Watching the film in the IMAX format is as inconsistent as the narrative. Hoyte van Hoytema, the usually reliable Dutch-Swedish photographer who shot Tinker Tailor Soldier Spy, Her and Let the Right One In with great symmetry, has replaced Nolan’s regular photographer Wally Pfister. Surprisingly, the early scenes on Cooper’s farmhouse are poorly lit and the images are muddy and graining, a deliberate imitation of the sandstorms, but an ugly choice all the same. Other shots use the full volume of the IMAX screen and the scale is impressive. Some of the galactic images are awe-inspiring and vivid but their scarcity coupled with the tight, obstructed camerawork inside the spacecraft, is disappointing. Uncharacteristically, Nolan’s pacing is also laborious, dragging the film to his longest running time of nearly three hours.
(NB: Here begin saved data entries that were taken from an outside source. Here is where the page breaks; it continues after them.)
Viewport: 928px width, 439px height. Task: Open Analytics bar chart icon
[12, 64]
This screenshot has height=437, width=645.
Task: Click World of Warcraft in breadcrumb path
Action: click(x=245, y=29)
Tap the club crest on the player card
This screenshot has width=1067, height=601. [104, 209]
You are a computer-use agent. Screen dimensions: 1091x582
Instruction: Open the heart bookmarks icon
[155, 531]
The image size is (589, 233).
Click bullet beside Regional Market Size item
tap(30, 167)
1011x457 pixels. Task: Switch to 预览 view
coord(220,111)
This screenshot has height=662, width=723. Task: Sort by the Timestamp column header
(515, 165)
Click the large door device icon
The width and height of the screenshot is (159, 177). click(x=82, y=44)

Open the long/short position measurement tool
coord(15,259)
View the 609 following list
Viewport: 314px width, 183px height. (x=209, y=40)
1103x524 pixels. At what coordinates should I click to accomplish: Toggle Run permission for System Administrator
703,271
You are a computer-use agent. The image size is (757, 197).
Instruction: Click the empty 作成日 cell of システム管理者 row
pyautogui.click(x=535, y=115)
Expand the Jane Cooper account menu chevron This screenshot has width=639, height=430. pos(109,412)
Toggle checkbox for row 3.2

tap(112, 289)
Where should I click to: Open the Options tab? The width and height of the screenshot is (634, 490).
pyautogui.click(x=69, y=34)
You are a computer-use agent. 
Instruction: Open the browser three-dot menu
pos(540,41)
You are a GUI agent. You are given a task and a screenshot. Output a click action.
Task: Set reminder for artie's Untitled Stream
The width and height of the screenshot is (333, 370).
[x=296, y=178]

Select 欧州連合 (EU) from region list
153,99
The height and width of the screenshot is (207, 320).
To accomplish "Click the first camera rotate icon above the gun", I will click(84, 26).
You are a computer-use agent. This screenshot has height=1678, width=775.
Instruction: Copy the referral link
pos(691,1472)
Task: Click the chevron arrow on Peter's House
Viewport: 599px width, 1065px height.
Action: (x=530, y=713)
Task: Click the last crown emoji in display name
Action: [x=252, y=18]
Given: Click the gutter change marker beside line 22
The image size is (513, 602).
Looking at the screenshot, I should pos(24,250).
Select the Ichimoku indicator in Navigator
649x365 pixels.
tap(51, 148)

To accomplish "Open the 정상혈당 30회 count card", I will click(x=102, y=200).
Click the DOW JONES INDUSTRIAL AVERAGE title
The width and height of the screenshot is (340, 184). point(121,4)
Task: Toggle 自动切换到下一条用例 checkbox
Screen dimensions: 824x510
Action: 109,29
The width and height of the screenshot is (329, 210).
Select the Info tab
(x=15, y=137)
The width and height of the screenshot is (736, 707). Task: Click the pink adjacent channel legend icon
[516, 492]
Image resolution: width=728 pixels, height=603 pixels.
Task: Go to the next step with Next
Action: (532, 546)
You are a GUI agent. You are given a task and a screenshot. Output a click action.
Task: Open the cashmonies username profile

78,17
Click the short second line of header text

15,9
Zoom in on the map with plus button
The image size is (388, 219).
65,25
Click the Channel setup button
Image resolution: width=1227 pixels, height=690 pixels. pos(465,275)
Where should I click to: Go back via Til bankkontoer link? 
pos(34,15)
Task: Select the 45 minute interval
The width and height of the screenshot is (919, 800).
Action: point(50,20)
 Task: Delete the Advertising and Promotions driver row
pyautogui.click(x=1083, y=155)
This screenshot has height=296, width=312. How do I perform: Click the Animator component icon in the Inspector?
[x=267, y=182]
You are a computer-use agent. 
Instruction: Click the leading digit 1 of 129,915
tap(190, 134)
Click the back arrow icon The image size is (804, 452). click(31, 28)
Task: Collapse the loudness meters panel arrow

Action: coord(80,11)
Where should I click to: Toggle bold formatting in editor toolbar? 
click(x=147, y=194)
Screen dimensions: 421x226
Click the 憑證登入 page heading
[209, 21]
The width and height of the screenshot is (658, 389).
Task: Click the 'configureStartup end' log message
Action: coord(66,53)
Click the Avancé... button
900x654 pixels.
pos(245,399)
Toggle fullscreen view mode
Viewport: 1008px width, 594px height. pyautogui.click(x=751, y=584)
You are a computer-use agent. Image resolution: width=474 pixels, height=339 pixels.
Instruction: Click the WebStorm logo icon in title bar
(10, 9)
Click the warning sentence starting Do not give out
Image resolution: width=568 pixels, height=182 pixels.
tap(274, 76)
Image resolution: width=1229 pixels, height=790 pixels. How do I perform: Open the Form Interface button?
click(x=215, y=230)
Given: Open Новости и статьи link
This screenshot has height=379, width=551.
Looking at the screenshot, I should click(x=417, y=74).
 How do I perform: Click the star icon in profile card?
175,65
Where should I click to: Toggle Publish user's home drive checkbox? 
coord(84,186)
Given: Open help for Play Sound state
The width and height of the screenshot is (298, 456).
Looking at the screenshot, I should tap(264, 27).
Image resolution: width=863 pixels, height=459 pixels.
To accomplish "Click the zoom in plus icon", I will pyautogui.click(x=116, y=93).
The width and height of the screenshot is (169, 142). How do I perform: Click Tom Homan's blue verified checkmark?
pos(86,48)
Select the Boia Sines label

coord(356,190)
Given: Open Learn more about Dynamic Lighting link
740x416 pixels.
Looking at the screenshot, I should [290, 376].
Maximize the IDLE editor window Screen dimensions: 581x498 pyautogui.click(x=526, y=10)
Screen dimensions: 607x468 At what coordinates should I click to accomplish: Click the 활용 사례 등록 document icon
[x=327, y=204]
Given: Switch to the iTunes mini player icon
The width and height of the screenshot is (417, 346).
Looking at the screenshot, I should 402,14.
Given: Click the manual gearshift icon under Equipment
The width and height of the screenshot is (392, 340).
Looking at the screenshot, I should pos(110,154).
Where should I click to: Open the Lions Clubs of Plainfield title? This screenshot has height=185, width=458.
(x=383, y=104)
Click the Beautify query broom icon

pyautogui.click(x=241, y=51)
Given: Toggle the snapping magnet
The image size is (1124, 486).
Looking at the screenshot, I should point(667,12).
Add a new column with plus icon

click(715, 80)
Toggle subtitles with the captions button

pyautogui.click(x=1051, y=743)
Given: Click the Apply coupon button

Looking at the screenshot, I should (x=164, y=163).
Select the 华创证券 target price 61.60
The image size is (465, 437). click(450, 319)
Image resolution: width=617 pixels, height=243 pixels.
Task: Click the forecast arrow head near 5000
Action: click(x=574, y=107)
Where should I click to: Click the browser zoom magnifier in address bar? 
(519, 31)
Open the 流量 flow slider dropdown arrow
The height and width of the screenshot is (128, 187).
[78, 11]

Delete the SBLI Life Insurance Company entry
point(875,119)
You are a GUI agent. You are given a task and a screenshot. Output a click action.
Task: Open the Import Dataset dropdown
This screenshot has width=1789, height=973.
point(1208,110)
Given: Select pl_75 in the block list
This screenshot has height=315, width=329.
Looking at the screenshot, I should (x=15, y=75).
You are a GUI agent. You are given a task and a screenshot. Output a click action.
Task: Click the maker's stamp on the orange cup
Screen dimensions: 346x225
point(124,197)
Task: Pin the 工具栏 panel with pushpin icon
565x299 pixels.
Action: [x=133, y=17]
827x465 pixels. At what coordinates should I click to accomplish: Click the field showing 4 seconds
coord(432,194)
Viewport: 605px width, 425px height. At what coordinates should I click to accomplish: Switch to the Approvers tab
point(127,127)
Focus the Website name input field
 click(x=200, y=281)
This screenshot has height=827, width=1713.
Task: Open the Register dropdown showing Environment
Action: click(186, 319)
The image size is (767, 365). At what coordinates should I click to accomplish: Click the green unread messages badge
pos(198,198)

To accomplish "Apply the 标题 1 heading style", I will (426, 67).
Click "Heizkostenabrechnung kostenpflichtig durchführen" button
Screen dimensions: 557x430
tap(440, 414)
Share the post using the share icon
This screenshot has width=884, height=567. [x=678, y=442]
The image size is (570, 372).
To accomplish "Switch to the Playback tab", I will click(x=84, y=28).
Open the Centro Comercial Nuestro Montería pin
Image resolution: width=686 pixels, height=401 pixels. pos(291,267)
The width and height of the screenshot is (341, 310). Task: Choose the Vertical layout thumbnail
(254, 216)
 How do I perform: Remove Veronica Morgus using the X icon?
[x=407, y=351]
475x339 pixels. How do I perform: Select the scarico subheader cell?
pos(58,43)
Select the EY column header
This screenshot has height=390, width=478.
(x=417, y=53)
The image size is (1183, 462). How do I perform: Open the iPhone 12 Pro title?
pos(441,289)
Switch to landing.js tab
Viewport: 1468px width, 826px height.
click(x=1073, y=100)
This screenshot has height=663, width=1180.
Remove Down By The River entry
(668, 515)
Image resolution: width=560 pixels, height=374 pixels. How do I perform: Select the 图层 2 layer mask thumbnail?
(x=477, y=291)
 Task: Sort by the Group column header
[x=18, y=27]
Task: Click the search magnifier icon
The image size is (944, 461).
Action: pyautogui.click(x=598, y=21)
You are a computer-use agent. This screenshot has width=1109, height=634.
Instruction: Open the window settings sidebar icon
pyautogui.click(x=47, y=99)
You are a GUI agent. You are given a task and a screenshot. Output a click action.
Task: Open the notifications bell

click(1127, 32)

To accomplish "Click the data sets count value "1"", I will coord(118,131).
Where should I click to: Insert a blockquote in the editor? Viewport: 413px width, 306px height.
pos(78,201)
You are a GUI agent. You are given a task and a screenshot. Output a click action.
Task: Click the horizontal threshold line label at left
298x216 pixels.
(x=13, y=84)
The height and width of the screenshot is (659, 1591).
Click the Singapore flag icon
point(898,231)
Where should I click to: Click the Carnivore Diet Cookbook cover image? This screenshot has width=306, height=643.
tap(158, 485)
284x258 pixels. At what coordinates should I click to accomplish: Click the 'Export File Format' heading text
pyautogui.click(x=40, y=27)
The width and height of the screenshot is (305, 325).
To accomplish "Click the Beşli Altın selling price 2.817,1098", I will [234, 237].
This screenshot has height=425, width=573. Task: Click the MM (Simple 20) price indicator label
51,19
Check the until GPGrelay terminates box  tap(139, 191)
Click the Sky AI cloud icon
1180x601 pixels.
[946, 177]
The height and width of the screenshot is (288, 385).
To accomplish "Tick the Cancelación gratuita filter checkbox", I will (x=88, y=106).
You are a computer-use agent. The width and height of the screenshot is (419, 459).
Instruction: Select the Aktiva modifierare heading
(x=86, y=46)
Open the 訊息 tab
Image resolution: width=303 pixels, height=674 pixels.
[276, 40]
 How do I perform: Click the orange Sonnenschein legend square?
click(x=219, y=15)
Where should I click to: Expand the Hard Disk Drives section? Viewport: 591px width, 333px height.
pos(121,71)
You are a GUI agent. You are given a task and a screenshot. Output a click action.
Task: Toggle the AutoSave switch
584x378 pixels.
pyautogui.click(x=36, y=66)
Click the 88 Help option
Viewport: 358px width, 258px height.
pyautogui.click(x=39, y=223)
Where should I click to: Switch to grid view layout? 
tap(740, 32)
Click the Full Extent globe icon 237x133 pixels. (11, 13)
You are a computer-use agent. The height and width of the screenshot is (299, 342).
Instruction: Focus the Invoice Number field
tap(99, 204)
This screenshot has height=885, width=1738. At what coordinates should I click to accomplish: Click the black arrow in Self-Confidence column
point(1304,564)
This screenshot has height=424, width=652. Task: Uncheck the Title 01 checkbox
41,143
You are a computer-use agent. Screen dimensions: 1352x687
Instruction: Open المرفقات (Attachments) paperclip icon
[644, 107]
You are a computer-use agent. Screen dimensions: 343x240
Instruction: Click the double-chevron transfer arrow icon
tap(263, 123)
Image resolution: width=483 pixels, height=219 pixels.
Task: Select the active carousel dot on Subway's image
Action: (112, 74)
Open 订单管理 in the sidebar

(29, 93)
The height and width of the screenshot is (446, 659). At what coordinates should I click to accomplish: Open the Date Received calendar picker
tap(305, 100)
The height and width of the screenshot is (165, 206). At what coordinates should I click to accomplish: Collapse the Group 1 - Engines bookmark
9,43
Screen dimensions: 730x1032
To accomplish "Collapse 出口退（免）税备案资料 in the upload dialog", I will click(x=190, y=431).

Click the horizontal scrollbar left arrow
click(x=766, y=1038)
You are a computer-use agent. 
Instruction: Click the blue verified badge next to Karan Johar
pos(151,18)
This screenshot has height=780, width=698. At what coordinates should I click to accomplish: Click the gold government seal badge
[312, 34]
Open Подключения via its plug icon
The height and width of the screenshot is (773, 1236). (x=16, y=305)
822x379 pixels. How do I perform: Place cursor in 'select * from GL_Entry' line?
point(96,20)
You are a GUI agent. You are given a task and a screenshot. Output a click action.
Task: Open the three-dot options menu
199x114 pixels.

The film isn’t as calculated as 2001, a difficult feat for any director, but pales substantially to last year’s terrific Alfonso Cuaron film Gravity, which eclipses Interstellar for precision. It was made for sixty-five million dollars less. It is half the length and aside from being a technically superior film, it understands the futility of a large canvas unless our emotional investment is supported by strong characters. Many promising filmmakers have at some point in their career been swept away by the Hollywood black hole. Nolan is intelligent and will recover before then but might benefit from making smaller films which can still support some of his bigger ideas.
Summary: To this point, I have enjoyed many of Nolan's films but Interstellar's script is terribly inconsistent.